When I first laid eyes on the woman who would become my wife, I was sure I had met her before. That’s because she is so unremarkable, so utterly mediocre in every way, that it’s easy to confuse her with any one of the women you went to high school with. But I knew on that day, when her dull eyes locked onto mine and the dim light of the bar revealed the lint clinging to her basic black T-shirt, that this was the extremely average woman I wanted to spend the rest of my life with.
You see, my underwhelming wife isn’t a bikini model featured on Instagram and she’s not a Hollywood actress you’ll see on the cover of Vogue and she’s definitely not even really pretty enough to be an extra in a Lifetime movie, but that’s exactly why I married her: because she is so unexceptional that you cannot pick her out from a group photo.
Even now, having been happily married for years, I sometimes have an attack of acute face-blindness and completely forget who she is. Who is this person in my kitchen making me eggs at 7 a.m.? Who is this humdrum human, patiently listening to me describing Emily Ratajkowski’s latest Instagram? Once I even talked to her for 30 whole minutes — before realizing that I was speaking to a reflection of myself! In the mirror!
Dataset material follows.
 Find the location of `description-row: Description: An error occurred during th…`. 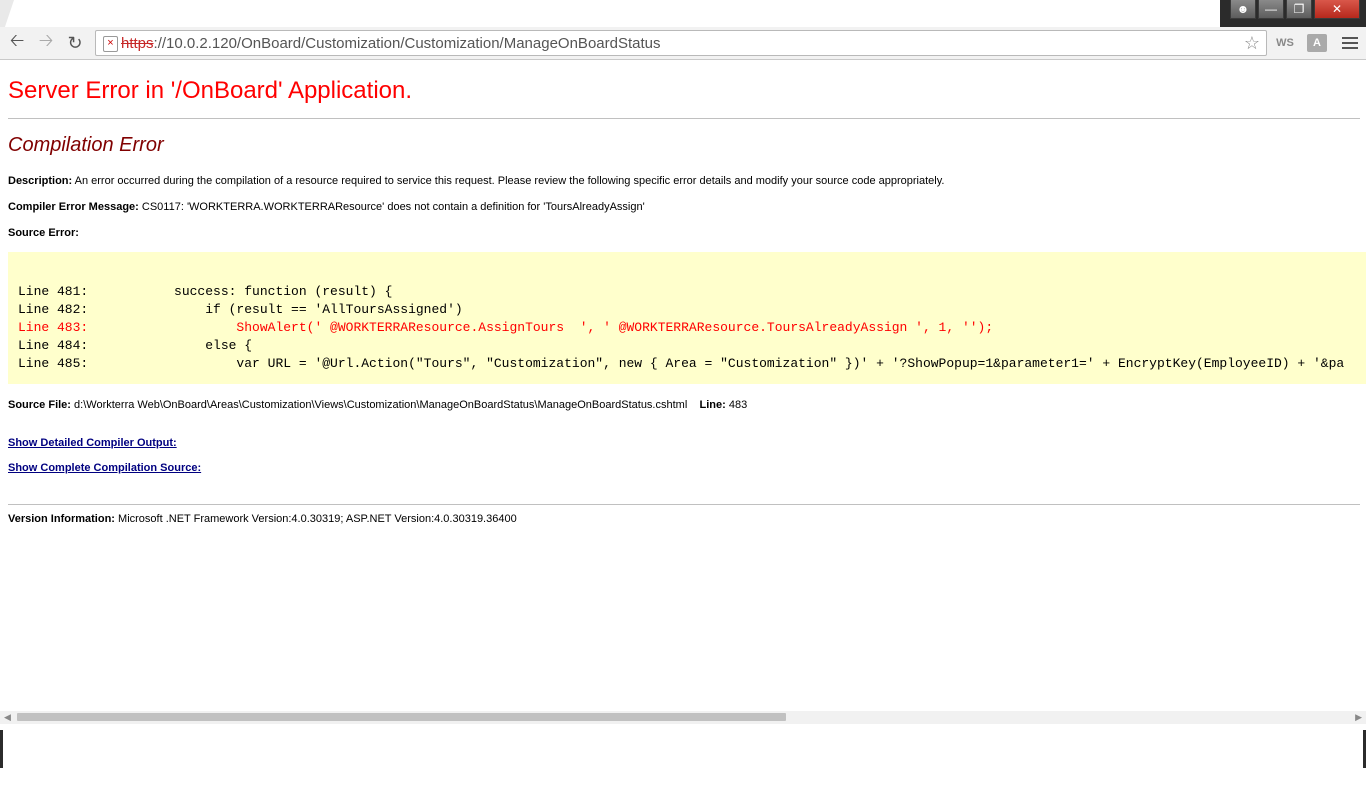

description-row: Description: An error occurred during th… is located at coordinates (476, 181).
I know, it’s unfair of a guy to brag so much. But after I started to educate myself on issues such as feminism and how the media marginalizes unremarkable women in favor of really hot ones, I knew I had to have an average woman for myself. There’s nothing sexier to me than a woman I can’t find when we get separated in the grocery store, and — I know it’s brave of me — but I’ve learned to accept that about myself.
So to all the extremely average women out there: Know that one day you’ll find a guy who loves you even though you are not gorgeous or clever or alluring. Know that there is someone out there who will love you like I love my wife, what’s-her-name.